● **Instruction**: Copy the records below verbatim, from the line containing "Screen dimensions: 600x374" up to and including the line containing "click(4, 576)".

● **Material for the task**:

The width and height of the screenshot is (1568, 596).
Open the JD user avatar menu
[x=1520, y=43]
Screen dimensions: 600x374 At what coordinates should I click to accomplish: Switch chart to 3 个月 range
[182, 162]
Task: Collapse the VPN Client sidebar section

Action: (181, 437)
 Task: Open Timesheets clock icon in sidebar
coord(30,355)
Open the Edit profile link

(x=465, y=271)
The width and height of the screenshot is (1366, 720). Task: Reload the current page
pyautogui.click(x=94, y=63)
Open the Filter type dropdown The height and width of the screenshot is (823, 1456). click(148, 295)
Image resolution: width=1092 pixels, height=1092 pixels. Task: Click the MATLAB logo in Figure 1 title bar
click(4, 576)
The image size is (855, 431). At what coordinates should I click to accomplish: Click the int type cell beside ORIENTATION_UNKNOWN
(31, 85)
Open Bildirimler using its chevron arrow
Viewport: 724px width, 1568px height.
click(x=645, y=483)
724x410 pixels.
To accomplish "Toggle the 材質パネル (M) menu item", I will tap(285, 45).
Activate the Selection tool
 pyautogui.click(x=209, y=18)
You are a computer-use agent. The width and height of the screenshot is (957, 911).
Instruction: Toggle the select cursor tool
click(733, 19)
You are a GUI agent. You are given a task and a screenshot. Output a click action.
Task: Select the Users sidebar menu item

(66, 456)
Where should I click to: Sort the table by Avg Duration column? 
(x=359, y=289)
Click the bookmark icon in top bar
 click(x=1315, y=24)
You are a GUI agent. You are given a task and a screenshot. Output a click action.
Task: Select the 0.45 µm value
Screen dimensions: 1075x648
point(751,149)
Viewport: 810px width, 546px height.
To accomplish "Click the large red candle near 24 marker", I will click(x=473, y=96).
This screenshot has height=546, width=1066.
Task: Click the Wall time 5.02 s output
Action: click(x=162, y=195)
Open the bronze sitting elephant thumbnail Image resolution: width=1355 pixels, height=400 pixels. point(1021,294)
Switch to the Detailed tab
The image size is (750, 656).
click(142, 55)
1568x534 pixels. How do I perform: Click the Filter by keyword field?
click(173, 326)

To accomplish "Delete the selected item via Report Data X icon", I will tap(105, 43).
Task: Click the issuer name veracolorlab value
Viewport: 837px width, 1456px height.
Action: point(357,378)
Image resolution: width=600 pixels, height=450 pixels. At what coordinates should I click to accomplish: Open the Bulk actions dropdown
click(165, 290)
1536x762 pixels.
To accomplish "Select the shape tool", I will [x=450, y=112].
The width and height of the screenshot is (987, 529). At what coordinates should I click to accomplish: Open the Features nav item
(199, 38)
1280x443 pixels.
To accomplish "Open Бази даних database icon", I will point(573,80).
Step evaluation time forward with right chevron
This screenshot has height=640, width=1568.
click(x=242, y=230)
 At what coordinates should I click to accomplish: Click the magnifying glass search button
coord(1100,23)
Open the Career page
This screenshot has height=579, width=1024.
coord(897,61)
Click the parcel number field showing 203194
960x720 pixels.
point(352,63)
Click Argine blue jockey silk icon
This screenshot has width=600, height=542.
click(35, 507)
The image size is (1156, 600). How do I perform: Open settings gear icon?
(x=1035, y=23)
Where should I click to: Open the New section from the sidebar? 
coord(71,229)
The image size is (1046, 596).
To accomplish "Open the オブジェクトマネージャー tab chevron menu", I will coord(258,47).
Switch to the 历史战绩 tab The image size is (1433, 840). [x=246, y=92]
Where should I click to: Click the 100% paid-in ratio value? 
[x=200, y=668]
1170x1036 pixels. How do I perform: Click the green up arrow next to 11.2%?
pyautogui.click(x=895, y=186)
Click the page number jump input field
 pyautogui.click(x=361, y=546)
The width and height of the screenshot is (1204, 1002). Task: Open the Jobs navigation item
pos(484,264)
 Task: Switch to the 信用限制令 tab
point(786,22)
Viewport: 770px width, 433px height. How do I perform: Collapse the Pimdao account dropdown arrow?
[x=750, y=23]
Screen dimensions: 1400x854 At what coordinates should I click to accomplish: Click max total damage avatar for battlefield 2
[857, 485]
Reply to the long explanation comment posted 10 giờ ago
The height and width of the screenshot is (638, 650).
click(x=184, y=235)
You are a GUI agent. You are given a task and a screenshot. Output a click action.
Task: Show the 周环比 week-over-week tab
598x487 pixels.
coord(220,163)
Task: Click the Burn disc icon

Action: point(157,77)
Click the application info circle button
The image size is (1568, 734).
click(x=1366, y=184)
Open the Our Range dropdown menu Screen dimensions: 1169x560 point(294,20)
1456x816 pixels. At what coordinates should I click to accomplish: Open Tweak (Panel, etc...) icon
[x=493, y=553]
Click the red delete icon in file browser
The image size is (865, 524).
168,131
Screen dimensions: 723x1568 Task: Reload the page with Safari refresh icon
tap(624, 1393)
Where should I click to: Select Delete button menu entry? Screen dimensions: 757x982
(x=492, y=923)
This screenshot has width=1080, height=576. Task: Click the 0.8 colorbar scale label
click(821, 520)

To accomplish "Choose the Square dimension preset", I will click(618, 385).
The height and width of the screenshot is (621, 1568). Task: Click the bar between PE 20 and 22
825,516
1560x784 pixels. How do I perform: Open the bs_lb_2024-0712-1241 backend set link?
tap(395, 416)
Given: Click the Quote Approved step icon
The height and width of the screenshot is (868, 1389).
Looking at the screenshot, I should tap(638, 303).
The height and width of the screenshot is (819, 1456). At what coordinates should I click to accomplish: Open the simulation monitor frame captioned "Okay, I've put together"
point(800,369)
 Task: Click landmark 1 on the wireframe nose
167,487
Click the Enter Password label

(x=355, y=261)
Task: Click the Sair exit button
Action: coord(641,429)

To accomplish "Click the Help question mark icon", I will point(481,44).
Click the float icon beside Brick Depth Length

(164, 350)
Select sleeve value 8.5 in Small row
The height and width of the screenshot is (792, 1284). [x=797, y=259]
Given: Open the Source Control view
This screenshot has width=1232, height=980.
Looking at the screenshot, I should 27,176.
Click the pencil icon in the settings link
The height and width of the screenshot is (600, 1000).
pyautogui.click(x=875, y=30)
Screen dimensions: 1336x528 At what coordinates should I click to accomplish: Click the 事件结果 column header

● **Exercise solution**:
Screen dimensions: 600x374 At what coordinates should I click to accomplish: Switch chart to 3 个月 range
[182, 162]
Task: Collapse the VPN Client sidebar section

Action: (181, 437)
 Task: Open Timesheets clock icon in sidebar
coord(30,355)
Open the Edit profile link

(x=465, y=271)
The width and height of the screenshot is (1366, 720). Task: Reload the current page
pyautogui.click(x=94, y=63)
Open the Filter type dropdown The height and width of the screenshot is (823, 1456). click(148, 295)
Image resolution: width=1092 pixels, height=1092 pixels. Task: Click the MATLAB logo in Figure 1 title bar
click(4, 576)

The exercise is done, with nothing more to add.